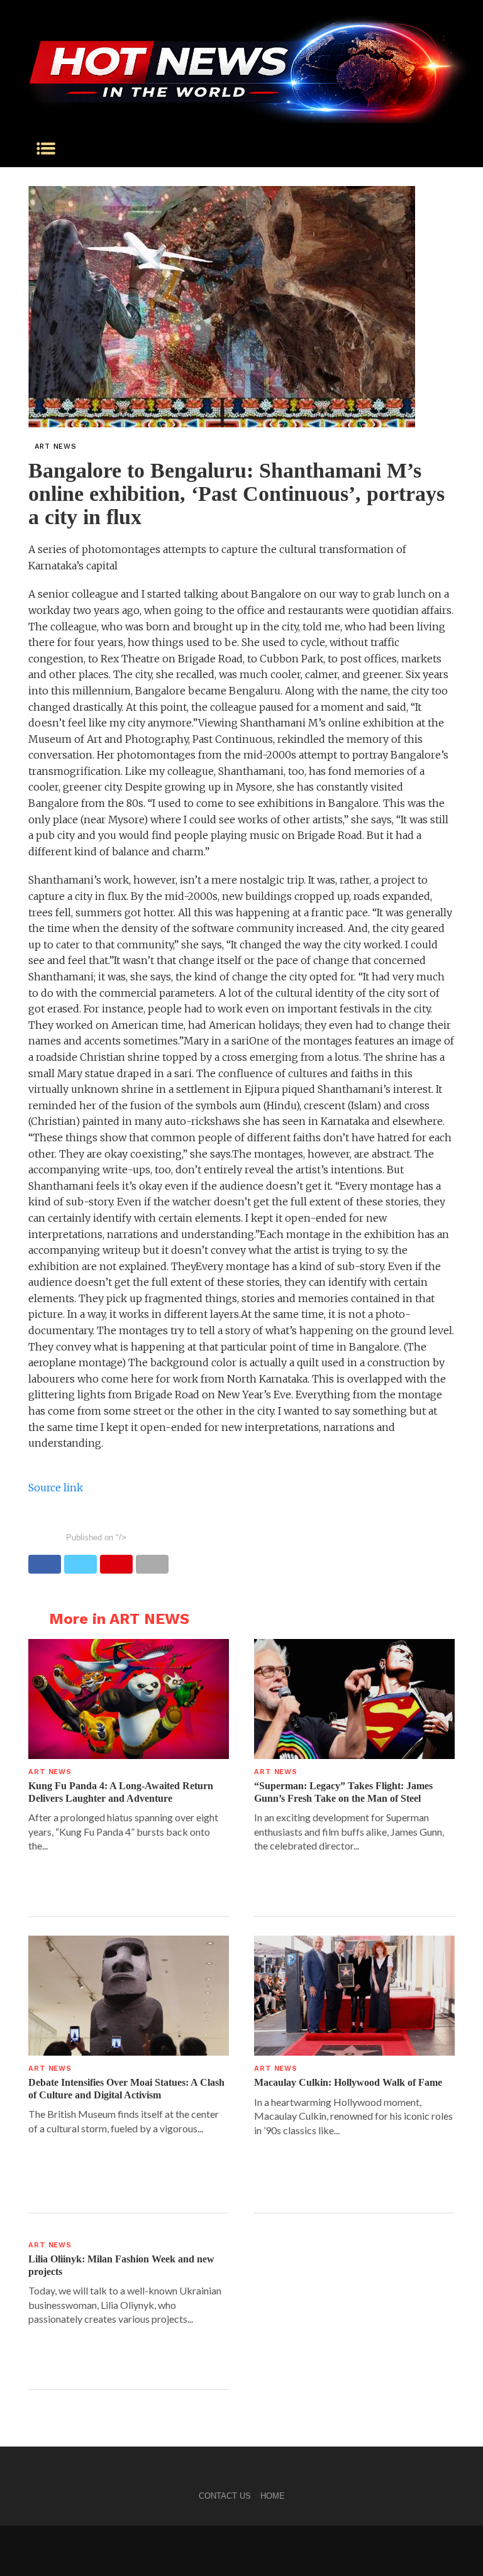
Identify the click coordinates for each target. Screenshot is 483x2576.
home (272, 2496)
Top (453, 2546)
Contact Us (225, 2496)
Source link (55, 1487)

============================================================

■ **What you have to do**
After dropping every picture, transcribe each entry exactly.

■ **Reply to the exercise**
Identify the click coordinates for each target. Screenshot is 483x2576.
home (272, 2496)
Top (453, 2546)
Contact Us (225, 2496)
Source link (55, 1487)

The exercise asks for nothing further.